International student caps are creating a huge headache for universities. But they could have an impact beyond elite campuses


Just before the May budget, the federal government made a surprise announcement: it will introduce caps on the number of international students in the country.

It is fair to say this plan is really worrying some Australian universities.

The sector argues cutting student numbers will see job losses and less money to do research. They also warn cuts will hurt their international reputation and place in global rankings.

This is because international education is a vital source of funding for Australia’s universities. Universities collected about A$8.6 billion from international students in 2022 – more than a quarter of all revenue.

Given the sums involved, the introduction of caps has the potential to have the most significant impact on Australia’s tertiary education system in decades. But a major unanswered question is what the caps will be and how they will be calculated.

Remind me, what did the government announce?

Education Minister Jason Clare introduced legislation to parliament on student caps almost immediately after the budget was released. This would provide ministerial powers to regulate international education in Australia by:

  • pausing the registration of new providers and new courses
  • limiting the enrolments of overseas students by provider, course or location, over a year
  • automatically suspending and cancelling courses.

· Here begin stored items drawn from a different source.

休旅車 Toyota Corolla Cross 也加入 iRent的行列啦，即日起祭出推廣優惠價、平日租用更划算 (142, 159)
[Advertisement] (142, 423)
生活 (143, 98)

This comes as the government seeks to reduce net overseas migration (the increase in the number of people in Australia) to pre-pandemic levels of about 260,000 people per year.

It also follows similar moves in Canada and the United Kingdom, which have introduced changes to limit the number of international students in their countries.

How did we get here?

As the Treasury explained last week, it underestimated net overseas migration by 25%. International students are the major cause of this.

They are now at record levels, with about 870,000 current and former international students in Australia. They make up the largest part of the temporary migrant population.

During the pandemic, the number of international students in Australia more than halved. In December 2019, there were more than 630,000 international students in Australia. By December 2021, there were 315,000. Since Australia reopened its borders, the number of international students entering the country have rebounded much quicker than anticipated.

Along with pent-up demand, the Morrison government introduced policies to encourage international students to return. This included removing caps on the number of hours a student could work and allowing students to stay longer after they have finished their course.

Now, amid dual housing and cost-of-living crises, international students have also become a political issue. Not only is the federal government looking to decrease net overseas migration but the opposition wants to go even further.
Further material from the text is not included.